*REQUIREMENT*
Replace "Select" with "Choose" in the rows from the line containing "Open the Xưởng Vũ Khí skin slot" through the line containing "Select the General chat tab", inclusive, and reproduce only those lines with all other text unchanged. Omit the pictures from your answer.

*DATA IN THIS EXERCISE*
>>>

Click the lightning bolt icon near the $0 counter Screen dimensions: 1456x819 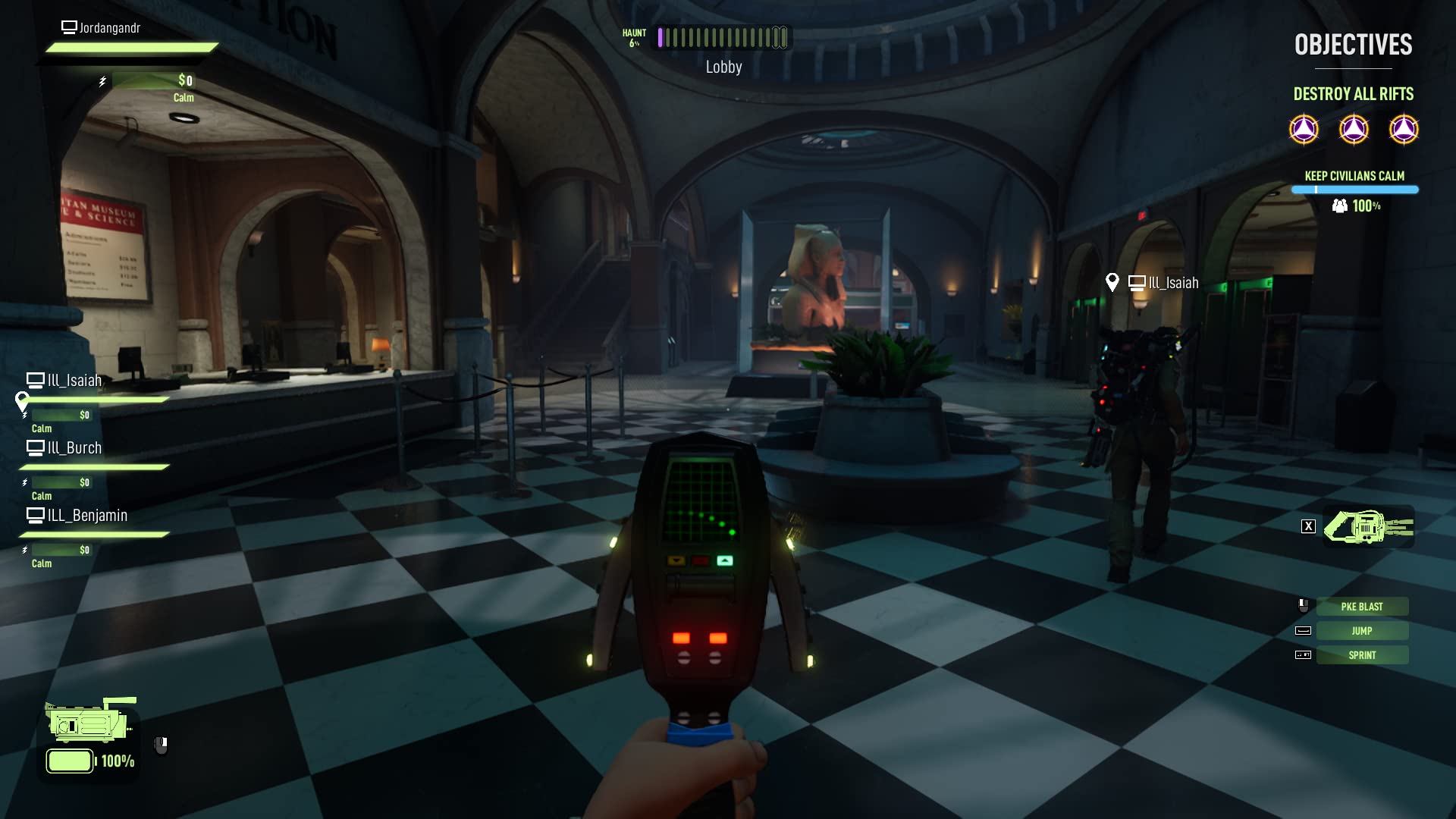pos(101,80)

<<<
>>>

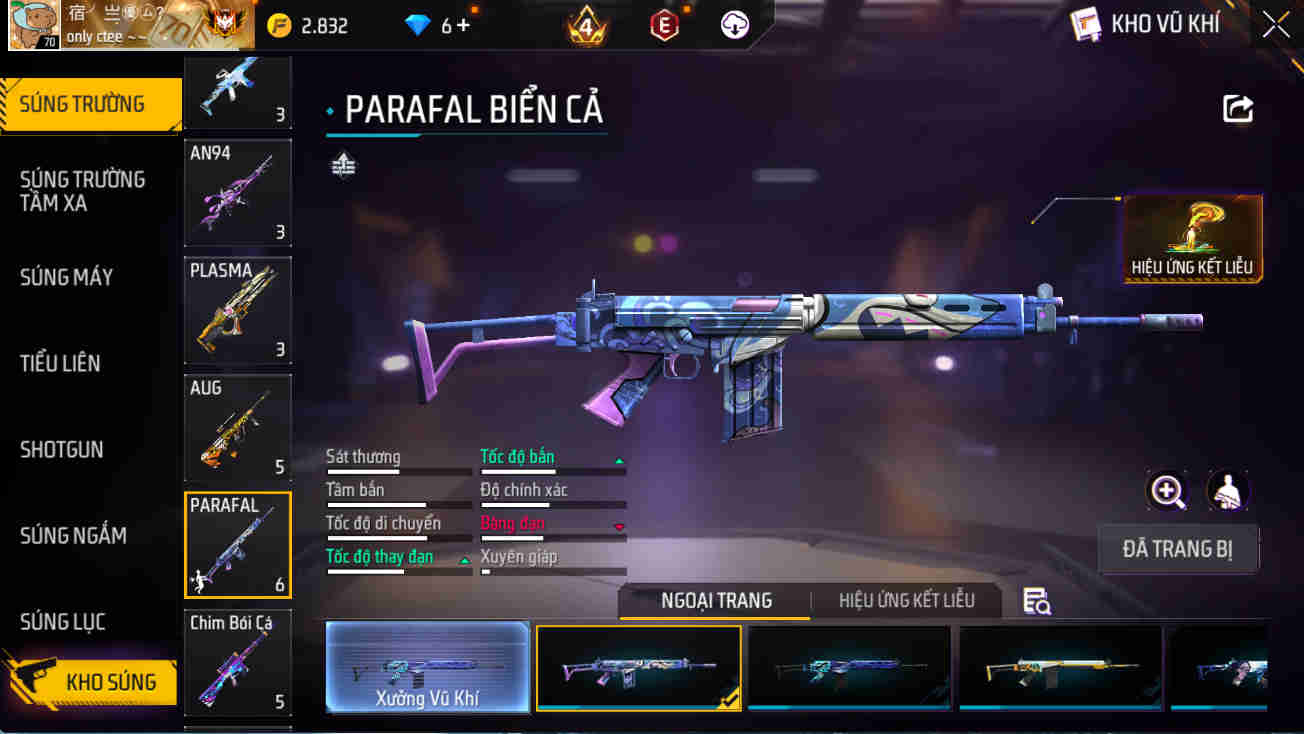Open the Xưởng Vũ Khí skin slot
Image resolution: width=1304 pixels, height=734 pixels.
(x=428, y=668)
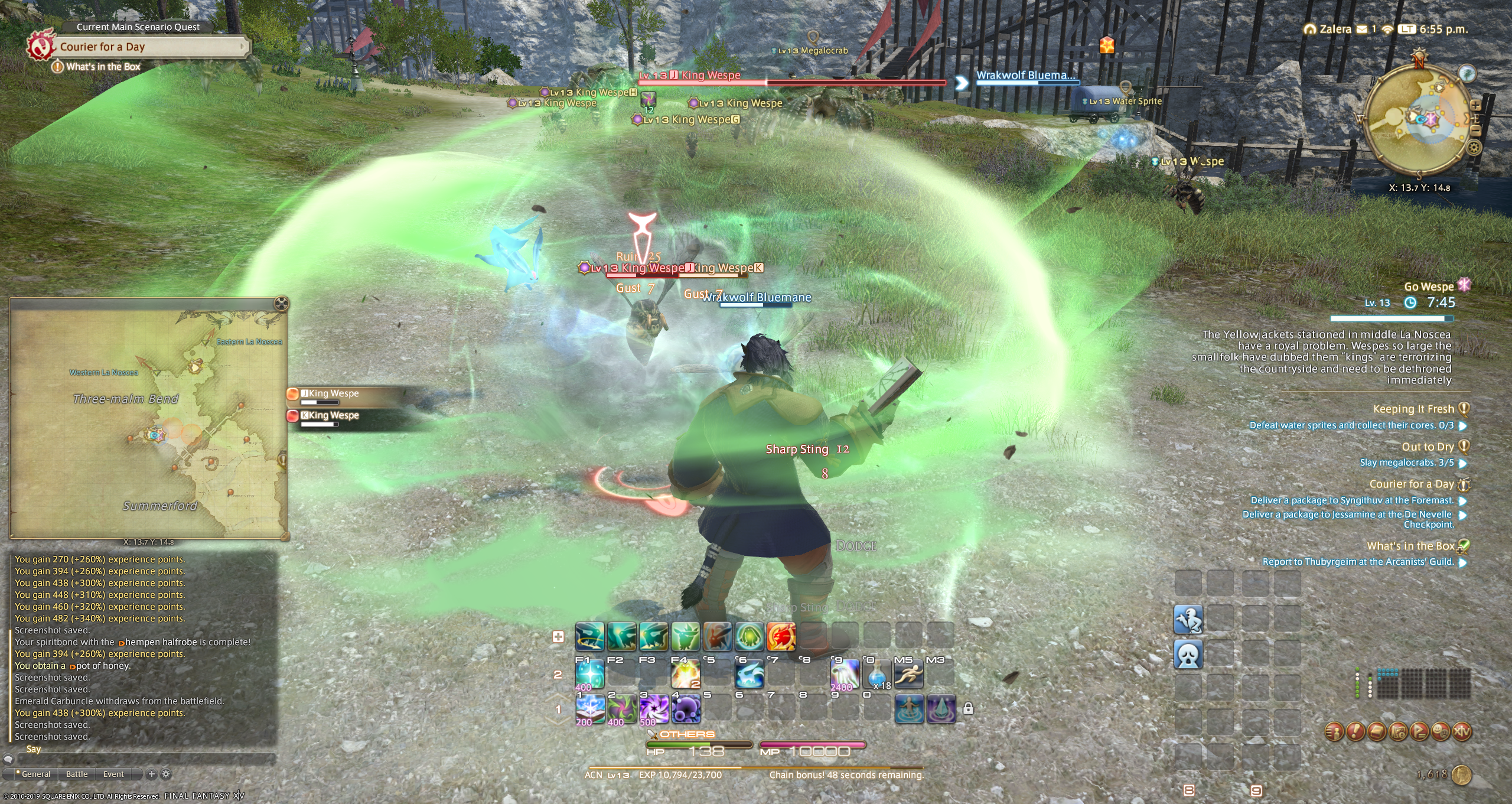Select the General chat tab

<<<

*RESPONSE FOR THIS EXERCISE*
Open the Xưởng Vũ Khí skin slot
Image resolution: width=1304 pixels, height=734 pixels.
(x=428, y=668)
Choose the General chat tab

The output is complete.